Tamara Walls

DOB: January 27, 1975

    On September 22, 2004, a sister of Tamara Walls came to the Peoria Police Department and reported that Tamara had been missing for approximately three weeks. It was reported that Tamara had not been one to go that long without checking in, and no one in the family had heard from her for the previous three weeks.

    On January 26, 2005, the defendant spoke to them about the murder of Tamara Walls.  The defendant stated that he picked her up around the Harrison Homes area of Peoria, Illinois, and drove her to his residence on Starr Court.  There they smoked crack, drank whiskey and had sex. While having sex he began to strangle her and she struggled and scratched his face. He overpowered her and choked her until she was dead. Once she was dead he carried her body from the house into the back yard.  There, he set fire to the body  in a burn pile.

 

    Detectives produced a photograph of Tamara Walls and showed it to the defendant.  He identified her as the person he had murdered and burned.  He said he remembered her because when he returned to the burning body he found that it had not completely burned and so he had to light the fire again.  He remembered her name, he said, because Tamara Walls had her driver's license in her possession and he burned the license along with her body.

 

    The defendant then directed detectives to several dump sites, one being located behind 2317 N. Willow Road in Norwood, Illinois  The defendant told police that he would dump remains of burned human bodies here and at another location after returning home in the daylight and finding remains that he missed or dropped when he made the initial dumps.  Burnt remains were clearly visible at this location. The scene was secured and processed in painstaking detail by police and forensics teams with all pieces tagged and packaged and each location plotted.

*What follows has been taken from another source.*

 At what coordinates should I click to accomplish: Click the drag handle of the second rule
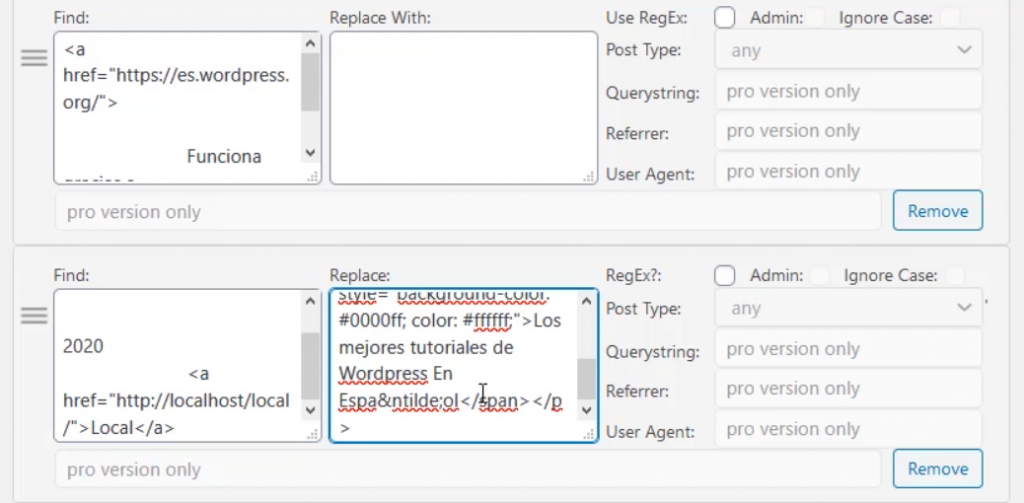point(34,315)
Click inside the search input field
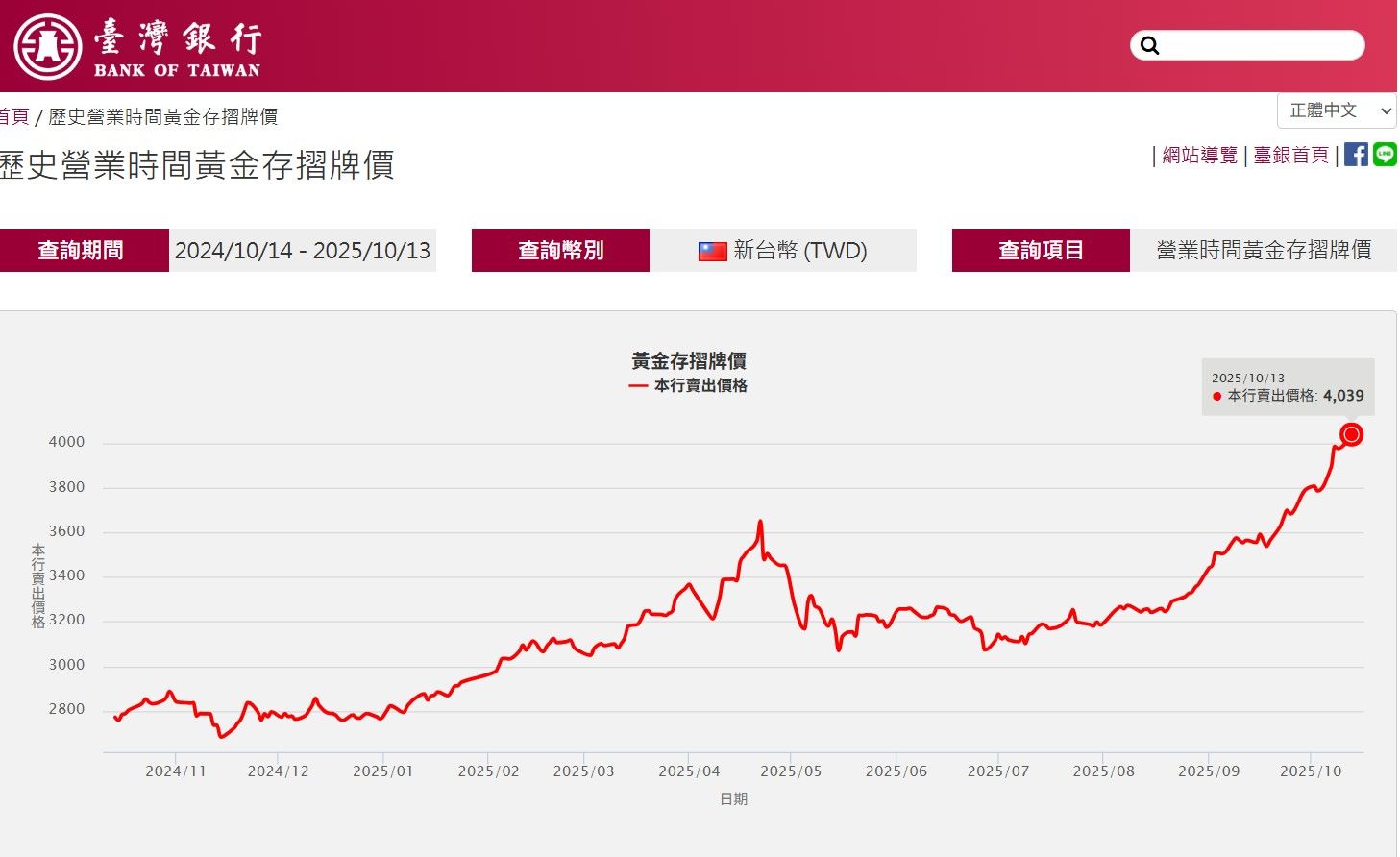This screenshot has width=1400, height=857. pyautogui.click(x=1259, y=45)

     From 01/27/05-01/29/05, these men led the processing of several locations for the presence of human remains, including the location identified by the defendant at 2317 Willow Road in Norwood.  At this location were found human remains including a portion of a human mandible (or jawbone) with a 2.5 mm hole in the bone, indicating prior orthopedic intervention.

    On August 2, 2005, he reviewed the antemortem dental records of Tamara Walls and made a forensic comparison with the human mandible bone recovered at the Willow Road dump site.  Dental records confirmed that Ms. Walls had undergone a previous surgical procedure of the jaw resulting in the attachment of a reconstruction bar to the left side of her mandible and that it contained a screw attachment and opening consistent with that made by a dental instrument.  After review, it is determined within a reasonable degree of dental and forensic certainty that the mandible bone segment found at the Willow Road site is that of Tamara Walls.

 

Tamara Walls was 29 years old.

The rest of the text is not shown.